By Sunday afternoon, with the thermometer reading 31 degrees outside, the temperature inside the mud-and-clay structure was 64 degrees by the wall near the fireplace, 70 degrees in front of the fire, and 47 degrees by the door.
"The cabins worked," said Brier, a ranger at Valley Forge for 18 years. "[The soldiers] had a decent house to live in -- a home for the winter, a good place to come back to" after spending the day outside.
Dark and crowded
Of course, that winter home was dark and pretty cramped, with a dozen men squeezed into the 14-by-16-foot space. Food was in short supply in the winter of 1777; there wasn't enough clothing to go around; and several thousand troops died of diseases.
Still, Brier said, there is already considerable evidence countering the popular picture -- which he said was started by local amateur historians in the 1850s -- of a bedraggled, freezing and starving colonial army clinging to survival.
"We have this image of the soldiers, a few guys huddled around a campfire in the snow, instead of a professional army that was able to come in here, build 2,000 log cabins, and dig miles of trenches," Brier said. "They even built a bridge across the Schuylkill in January. If they were hurting so bad, how did they do these things?"

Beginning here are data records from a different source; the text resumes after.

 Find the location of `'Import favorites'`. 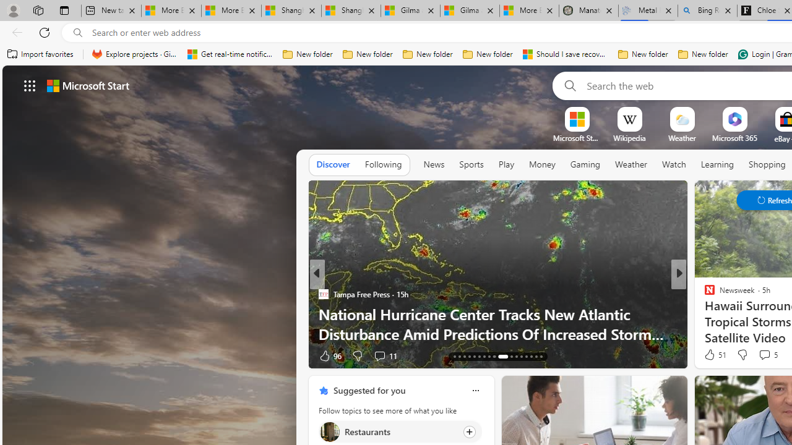

'Import favorites' is located at coordinates (40, 54).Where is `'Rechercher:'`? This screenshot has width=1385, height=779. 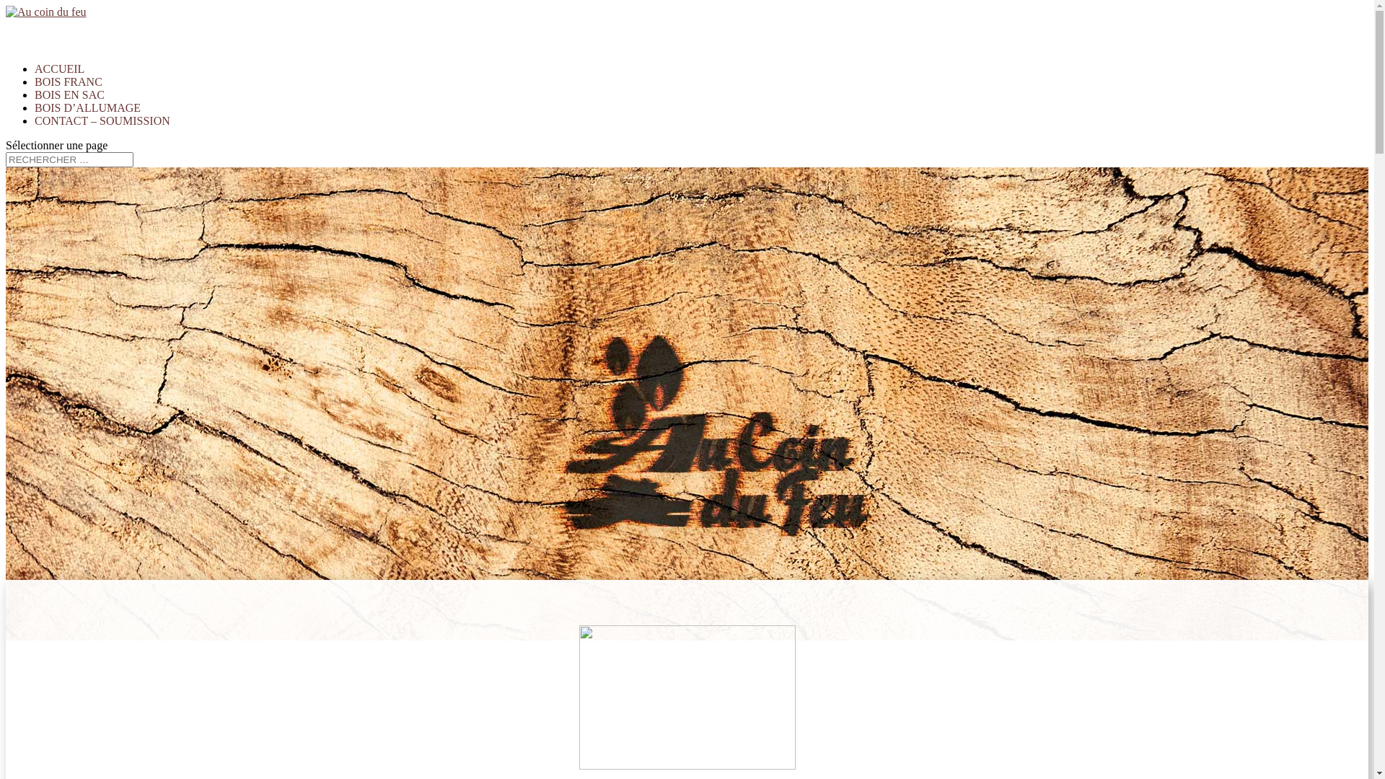 'Rechercher:' is located at coordinates (69, 159).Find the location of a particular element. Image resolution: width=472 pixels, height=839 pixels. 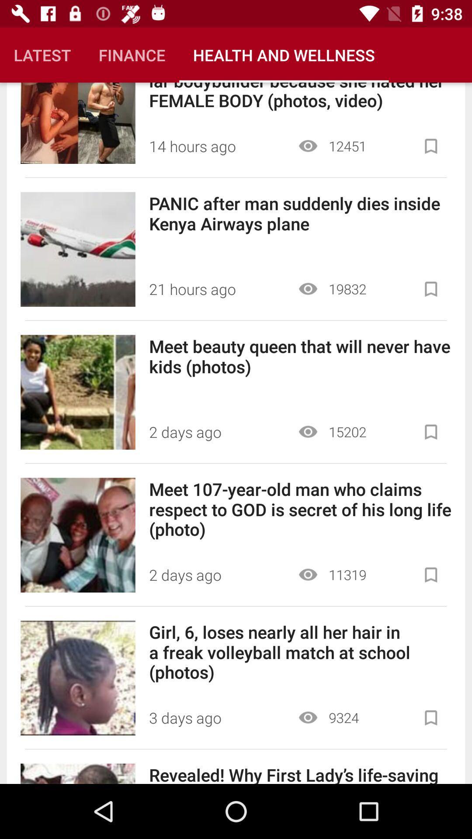

bookmark the article is located at coordinates (430, 289).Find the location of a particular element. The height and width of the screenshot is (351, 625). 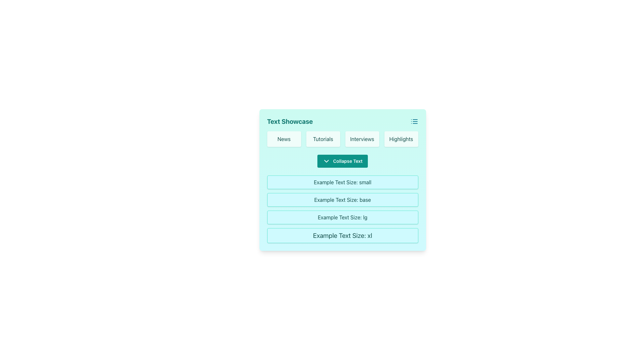

the 'Highlights' button is located at coordinates (401, 139).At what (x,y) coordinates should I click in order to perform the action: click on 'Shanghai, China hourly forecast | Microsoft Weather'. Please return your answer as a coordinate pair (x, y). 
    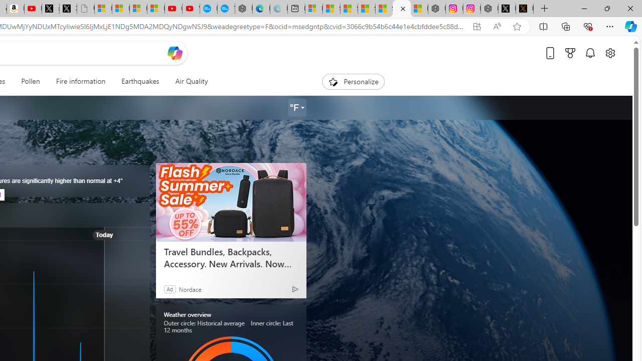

Brier said the men's accounts back up his findings.
From diaries
"In most of these diaries, the people that lived in the cabins say they were tolerably comfortable," Brier said. One officer even described one wall lined with books from the Philadelphia library and the other with cheese his mother had sent, concluding that "with this, we declared it quite an elegant mansion."
Brier said he was not trying to diminish the sacrifices of the Continental Army, but rather wanted to give the soldiers more credit than history has accorded them.
The soldiers, he said, "were organized. They knew what they were doing. They used the technology of the day. And they made themselves comfortable enough to take care of the rest of their duties."
Plan to test warmth
Brier and former ranger Troy Shirley came up with the plan to test the warmth of the cabins, in which rangers had lit fires for a day in the past, but never for a week. The theory was that it would be much warmer after a week of constant fire.
Brier said the fire was built about two feet into the room, behind a semicircle of hearthstones, with the chimney back in the wall. The cabins' design allowed smoke to go up the chimney, but sent heat from the coals radiating out into the room, he said.
For the experiment, temperature sensors lined the walls. Brier said one log registered 23 degrees before the fire was started, but two days later, it was 44 and by Sunday it read 50 degrees.
The crew recorded the temperatures in various bunks lining the walls. At 8 a.m. Thursday, the top bunk closest to the fire registered 45.6 degrees. The bunk farthest from the fire and closest to the door was a chilly 30 degrees.
Brier said, however, that the soldiers were much more accustomed to temperature swings and extremes than most people are today, so it would be difficult to judge the comfort levels of 1777 soldiers by 2004 standards.